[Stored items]

* * *

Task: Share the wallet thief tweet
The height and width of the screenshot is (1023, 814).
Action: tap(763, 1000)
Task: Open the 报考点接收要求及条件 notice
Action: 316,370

* * *

Retype every entry exactly.

- _ANSWER FOR THE TASK_:
Task: Share the wallet thief tweet
The height and width of the screenshot is (1023, 814).
Action: tap(763, 1000)
Task: Open the 报考点接收要求及条件 notice
Action: 316,370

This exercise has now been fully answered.